- _Source extract_:
Josh:                 My pleasure. Tell me, what is it that you actually do? How do you go about doing it?

Steve:               Sure. Yeah, that’s a question that comes up. Turner Time Management, what’s that all about? Well, the reason my company exists is because people in the business world – many business professionals don’t have enough time in their day. While it is actually accurate we can’t create more time, we could certainly be more efficient with the time we have.

And so, kind of the best way to explain what I do is to explain why the company exists. It exists because back in 2003 I was vice president for a company called Clover Technologies Group which actually started in a gentleman’s garage back in the mid-90s. It’s a very large global corporation now. The man that’s leading that, Jim Cerkleski, had me in charge of sales and marketing. I was working with one of our customers on the phone and he said, “Hey, Steve. Did you get my email?” I don’t know if anybody’s ever asked you that question but—

Josh:                 I’ve never been asked that question.

- _Provided data_:
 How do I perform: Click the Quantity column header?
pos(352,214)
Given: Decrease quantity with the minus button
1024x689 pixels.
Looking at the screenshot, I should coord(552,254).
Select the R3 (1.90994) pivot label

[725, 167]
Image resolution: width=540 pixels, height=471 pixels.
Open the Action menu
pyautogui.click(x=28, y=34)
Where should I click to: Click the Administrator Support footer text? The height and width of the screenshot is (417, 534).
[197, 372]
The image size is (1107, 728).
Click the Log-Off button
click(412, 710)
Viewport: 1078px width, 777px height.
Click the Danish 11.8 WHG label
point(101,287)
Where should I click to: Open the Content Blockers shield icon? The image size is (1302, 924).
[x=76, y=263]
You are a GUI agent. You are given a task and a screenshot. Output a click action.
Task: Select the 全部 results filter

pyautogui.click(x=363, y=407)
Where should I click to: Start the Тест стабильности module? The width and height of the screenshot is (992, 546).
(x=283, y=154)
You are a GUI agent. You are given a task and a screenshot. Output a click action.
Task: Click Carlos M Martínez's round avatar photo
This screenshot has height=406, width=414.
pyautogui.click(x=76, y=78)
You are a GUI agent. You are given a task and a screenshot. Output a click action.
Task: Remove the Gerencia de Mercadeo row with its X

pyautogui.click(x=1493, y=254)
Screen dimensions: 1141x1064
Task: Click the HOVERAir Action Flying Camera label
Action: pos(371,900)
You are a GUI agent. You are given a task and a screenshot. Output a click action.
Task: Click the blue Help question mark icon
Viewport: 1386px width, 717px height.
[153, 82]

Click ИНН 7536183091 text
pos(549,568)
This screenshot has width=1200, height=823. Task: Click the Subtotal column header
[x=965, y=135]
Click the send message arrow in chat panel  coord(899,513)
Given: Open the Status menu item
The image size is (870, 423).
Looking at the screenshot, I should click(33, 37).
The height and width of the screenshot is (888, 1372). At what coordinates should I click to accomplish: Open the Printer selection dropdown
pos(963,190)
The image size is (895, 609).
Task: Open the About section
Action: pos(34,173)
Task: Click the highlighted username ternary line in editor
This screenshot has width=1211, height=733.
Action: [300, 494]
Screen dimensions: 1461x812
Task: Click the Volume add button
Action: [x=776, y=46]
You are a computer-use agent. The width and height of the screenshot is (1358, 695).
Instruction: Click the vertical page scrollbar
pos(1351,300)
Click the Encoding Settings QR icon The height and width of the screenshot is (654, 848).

- _The tasks_:
A: Reproduce everything in the interview from "Steve:               Sure. Yeah, that’s" down to "time we have.", swapping "efficient" for "productive".
B: Format everything in the listing, from its first line down to and including the line that contains "Action: pos(371,900)", as a numbered list and omit blank lines.

- _Solutions per task_:
A:
Steve:               Sure. Yeah, that’s a question that comes up. Turner Time Management, what’s that all about? Well, the reason my company exists is because people in the business world – many business professionals don’t have enough time in their day. While it is actually accurate we can’t create more time, we could certainly be more productive with the time we have.

B:
1.  How do I perform: Click the Quantity column header?
2. pos(352,214)
3. Given: Decrease quantity with the minus button
4. 1024x689 pixels.
5. Looking at the screenshot, I should coord(552,254).
6. Select the R3 (1.90994) pivot label
7. [725, 167]
8. Image resolution: width=540 pixels, height=471 pixels.
9. Open the Action menu
10. pyautogui.click(x=28, y=34)
11. Where should I click to: Click the Administrator Support footer text? The height and width of the screenshot is (417, 534).
12. [197, 372]
13. The image size is (1107, 728).
14. Click the Log-Off button
15. click(412, 710)
16. Viewport: 1078px width, 777px height.
17. Click the Danish 11.8 WHG label
18. point(101,287)
19. Where should I click to: Open the Content Blockers shield icon? The image size is (1302, 924).
20. [x=76, y=263]
21. You are a GUI agent. You are given a task and a screenshot. Output a click action.
22. Task: Select the 全部 results filter
23. pyautogui.click(x=363, y=407)
24. Where should I click to: Start the Тест стабильности module? The width and height of the screenshot is (992, 546).
25. (x=283, y=154)
26. You are a GUI agent. You are given a task and a screenshot. Output a click action.
27. Task: Click Carlos M Martínez's round avatar photo
28. This screenshot has height=406, width=414.
29. pyautogui.click(x=76, y=78)
30. You are a GUI agent. You are given a task and a screenshot. Output a click action.
31. Task: Remove the Gerencia de Mercadeo row with its X
32. pyautogui.click(x=1493, y=254)
33. Screen dimensions: 1141x1064
34. Task: Click the HOVERAir Action Flying Camera label
35. Action: pos(371,900)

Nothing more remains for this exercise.